The Cyprus Parliament recently voted to transpose the European Union (EU) Anti-Tax Avoidance Directive (ATAD) exit taxation and hybrid mismatch rules. These provisions, which became law following publication in the Cyprus Gazette, are effective as of January 1, 2020 (except for certain reverse hybrid mismatch provisions that will become effective in 2022). This latest development completes Cyprus’ transposition of both ATAD I and ATAD II, which the EU adopted in 2016 and 2017, respectively.
This second Cyprus ATAD transposition law completes Cyprus’ compliance obligations toward the ‘post-BEPS’ international tax environment’s EU tax initiatives. The first Cyprus ATAD transposition law (including interest limitation, controlled foreign companies (CFCs), and the General Anti-Abuse Rule (GAAR)) has been effective in Cyprus since January 1, 2019.
The CTA is expected to issue clarifying interpretive circulars in the coming months in order to provide more specific guidance on this transposition law.
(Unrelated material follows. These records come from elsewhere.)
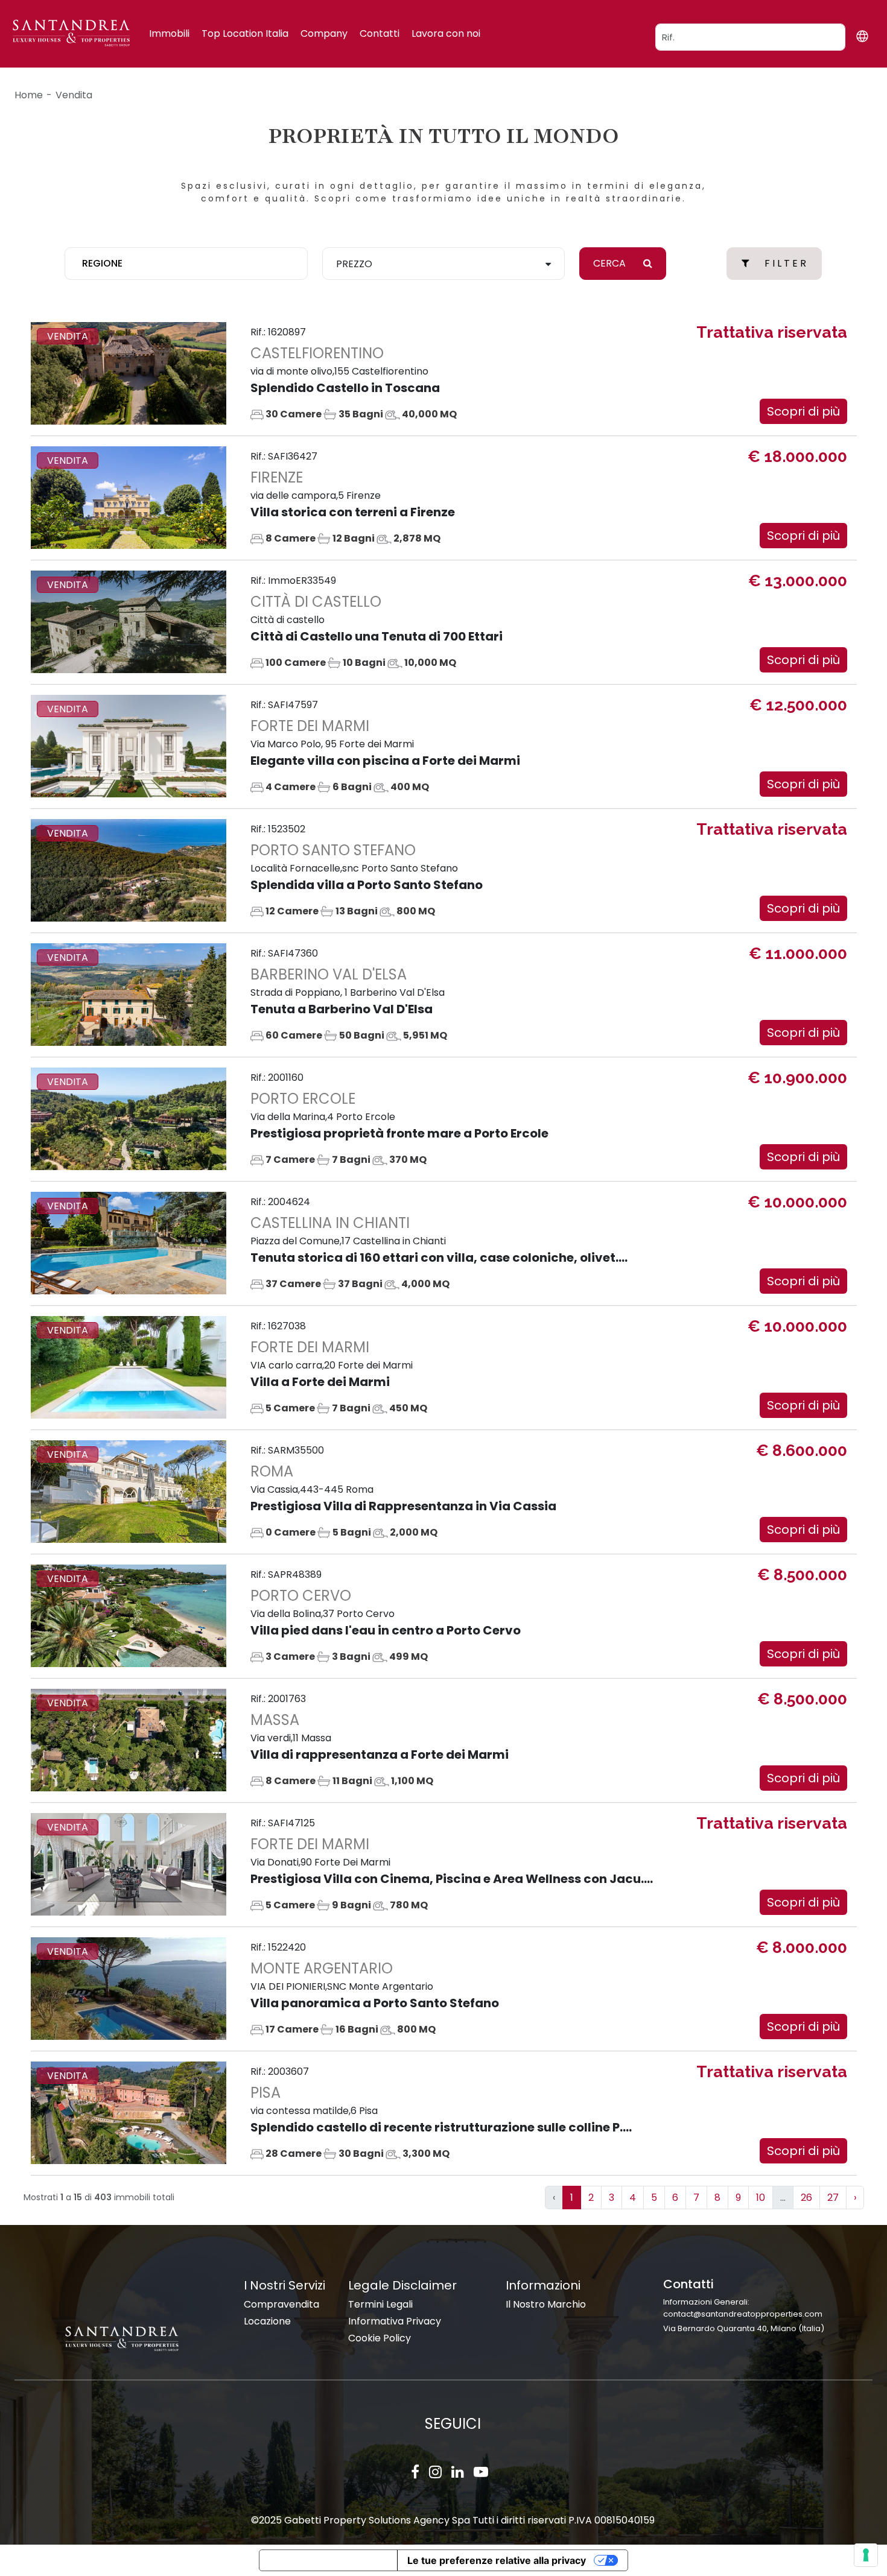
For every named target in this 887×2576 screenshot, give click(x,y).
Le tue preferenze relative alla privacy (496, 2560)
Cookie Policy (379, 2338)
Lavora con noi (446, 33)
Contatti (379, 33)
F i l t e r (785, 263)
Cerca (610, 263)
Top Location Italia (245, 33)
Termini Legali (380, 2304)
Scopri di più (803, 411)
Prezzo (354, 264)
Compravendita (281, 2304)
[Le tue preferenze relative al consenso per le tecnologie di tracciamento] (865, 2554)
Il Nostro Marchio (546, 2304)
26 (806, 2197)
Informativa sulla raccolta (328, 2560)
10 (760, 2197)
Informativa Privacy (394, 2321)
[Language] (862, 35)
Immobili (169, 33)
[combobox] (186, 263)
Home (28, 95)
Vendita (74, 95)
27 (833, 2197)
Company (324, 33)
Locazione (267, 2321)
The new hybrid mismatch rules represent a large expansion of Cyprus’ rules in the hybridity area. Previous hybrid mismatch rules in Cyprus were limited to taxing dividends that are tax deductible in the dividend payor’s jurisdiction. Taxpayers should assess whether their arrangements will be impacted, as the new rules have a much wider scope..
However, the exit taxation provisions are limited in scope to the specific cases set out in the law, and even within these cases, the general Cyprus CIT rules may apply to exempt such transfers.